In “Roma”, titled after a Mexican neighbourhood, Cuaron dives into his childhood to dig deep into memories of being brought up by powerful women — a strong mother and a selfless nanny — in an upper class home, amid politics, social unrest and personal crisis.
Yalitza Aparicio’s character — a fluid performance — as a live-in housekeeper in the film has been modelled on Cuaron’s real-life nanny Libo Rodrï¿½guez.
It’s a very personal tale for Cuaron, but one he knew would strike a chord universally — something that streaming platform Netflix has amplified since releasing it in mid-December last year.
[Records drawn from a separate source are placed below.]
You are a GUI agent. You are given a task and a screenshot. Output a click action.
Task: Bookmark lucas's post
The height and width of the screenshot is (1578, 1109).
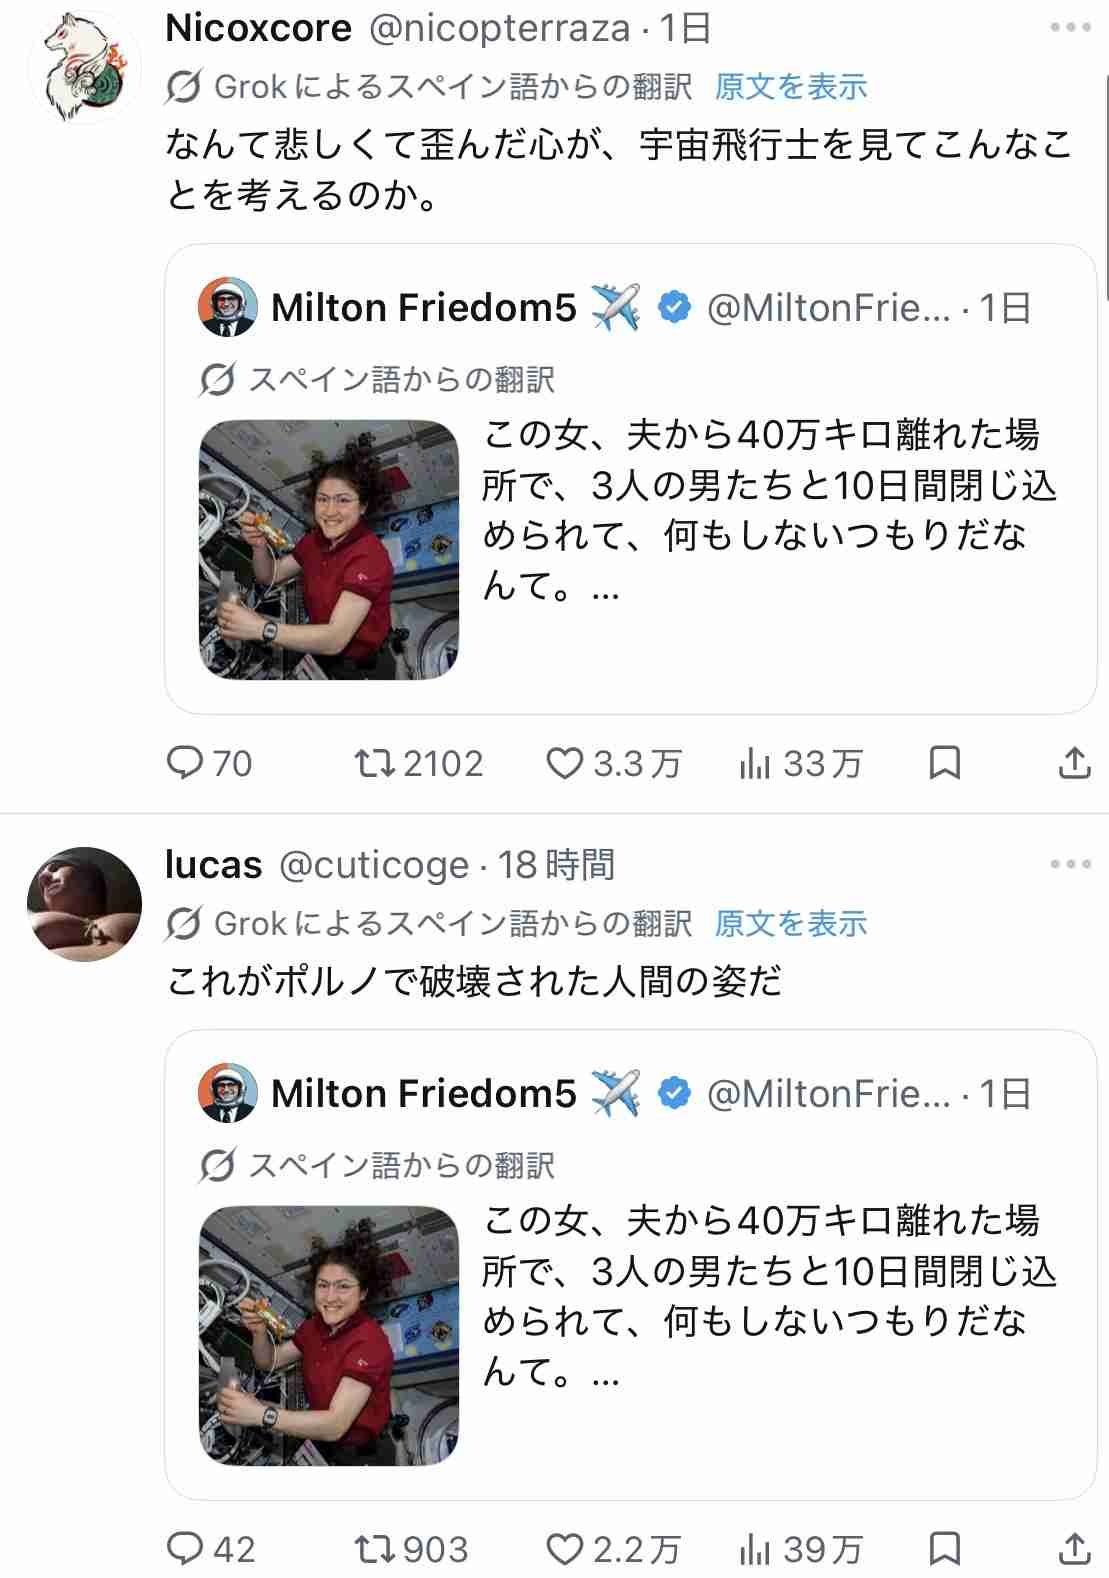tap(944, 1549)
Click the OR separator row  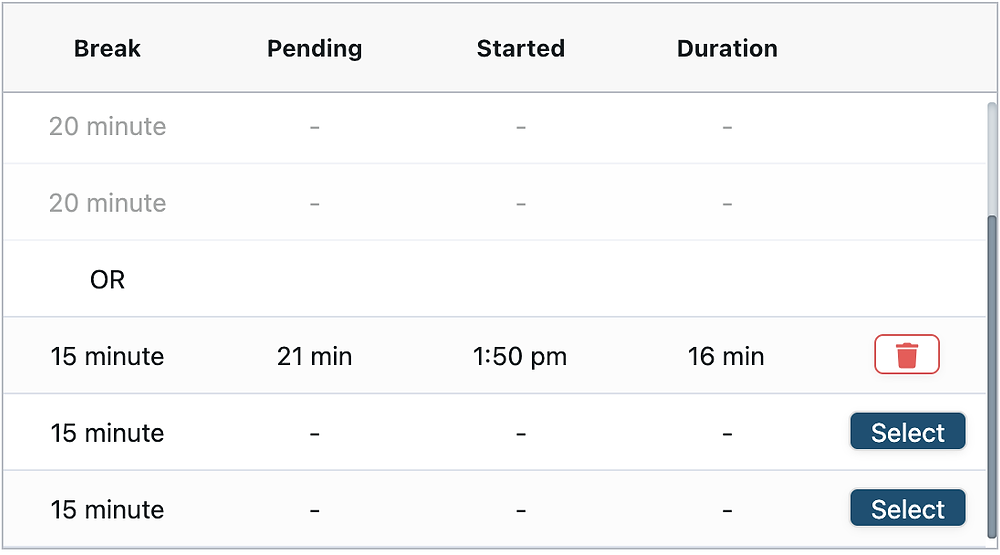[x=495, y=279]
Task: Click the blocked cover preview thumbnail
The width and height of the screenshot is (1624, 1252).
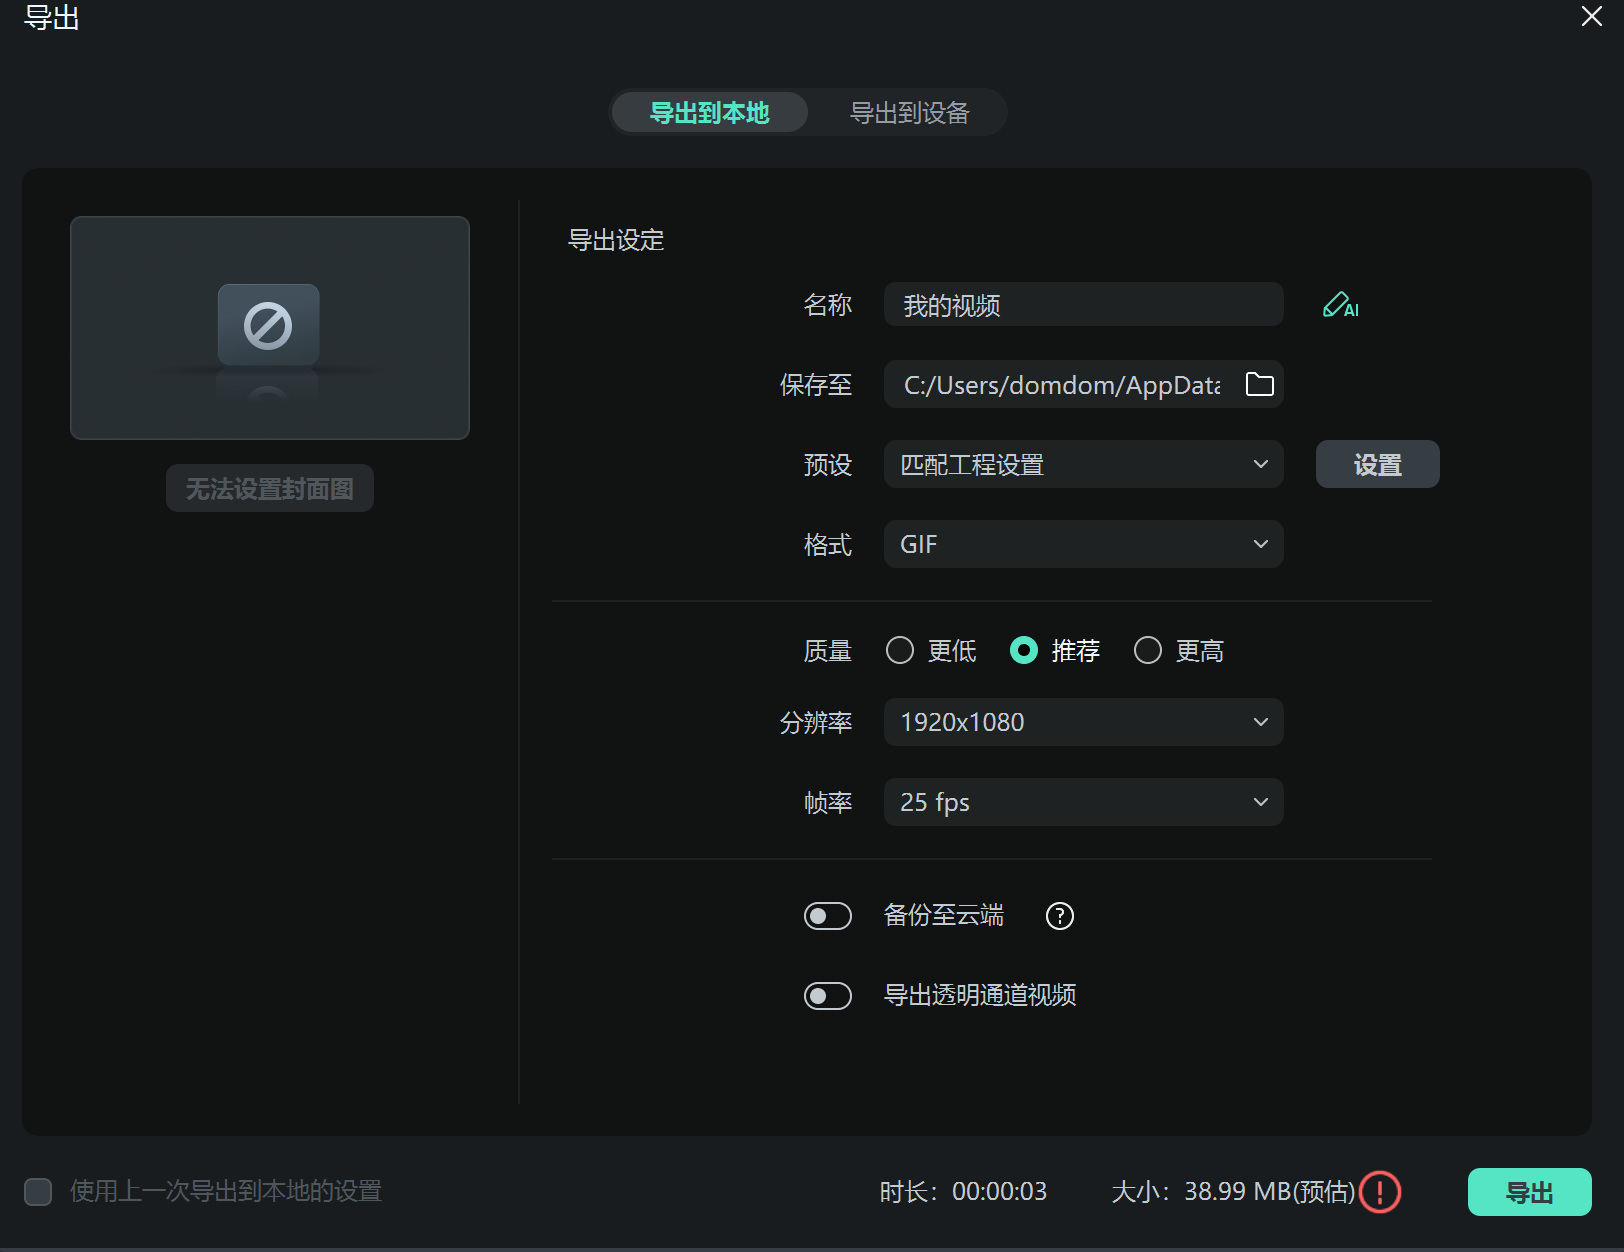Action: [269, 328]
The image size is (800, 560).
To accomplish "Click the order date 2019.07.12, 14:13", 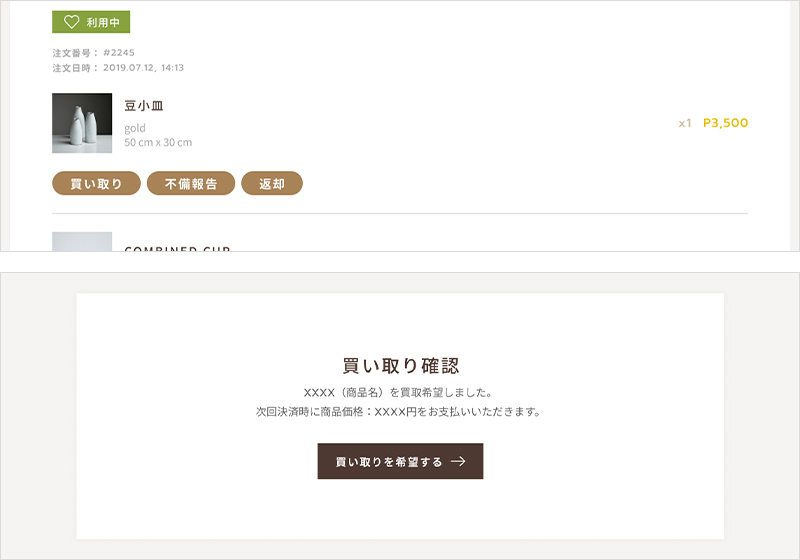I will point(143,68).
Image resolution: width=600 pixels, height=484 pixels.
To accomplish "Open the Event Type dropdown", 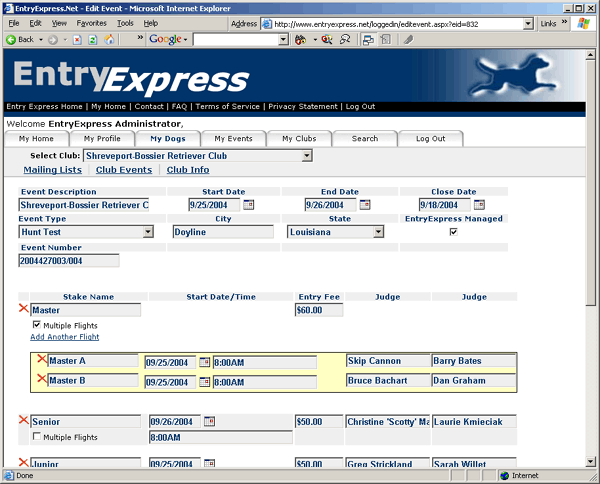I will (x=148, y=232).
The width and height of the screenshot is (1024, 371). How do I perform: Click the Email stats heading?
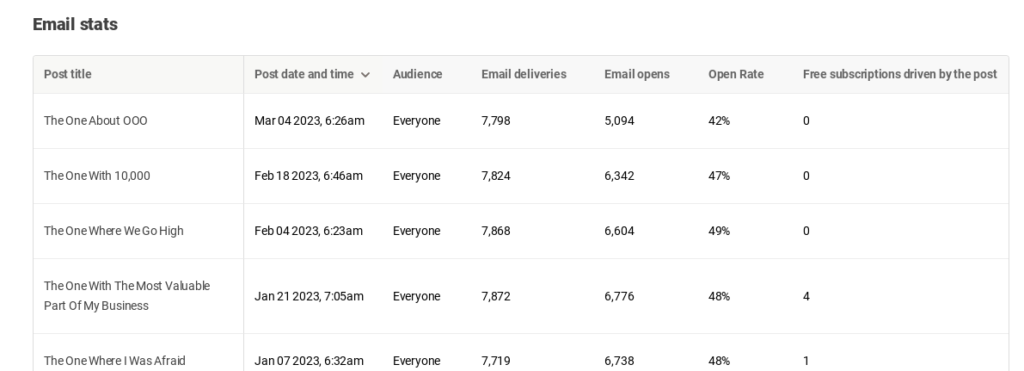[x=75, y=24]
“I realised that Mexican reality hasn’t changed, but then I realised it’s more than just the reality of Mexico. It’s more the reality of humanity. There’s a strong relationship between social class and race in which the hierarchy comes between love. The hierarchy becomes like walls between bonds of affection… thick walls between the act of love,” said the filmmaker.
He said whether it is the US, Mexico, India or Europe, “they have this uncompromising relationship between social class and race”.
Yet, at one point, he said, he felt the story of “Roma” was “so specific that it was not going to transcend”.
“But after the release of this film at the Venice Film Festival, I was very happy and surprised to see how emotionally the audience reacted to the film. When the film went around the world and people saw it everywhere, then it was like one of those things that you write about your little village and you’ll be writing about the world,” said the widely lauded director of films like “Harry Potter and the Prisoner of Azkaban” and “Children of Men”.
As a storyteller, Cuaron has straddled different genres and even time zones. While for “Roma”, he went back in history, for “Gravity” he explored outer space, and for “Children of Men”, he went into fast forward mode to 2027.
Following a set path is not his cup of tea.
“Well, I don’t do things based upon a career. I do things based upon what I need to do, what I feel like I have to do. And in this case (‘Roma’), it was necessary for me to come to terms with who I am from the standpoint of who I was and where I come from. I needed to reconnect with my roots.
“Yes, when I was in the process of making this film, people in Hollywood told me it was a very bad career move because I should have gone for a bigger film. But again, I never do things for my career. I do what I do because I love what I do.”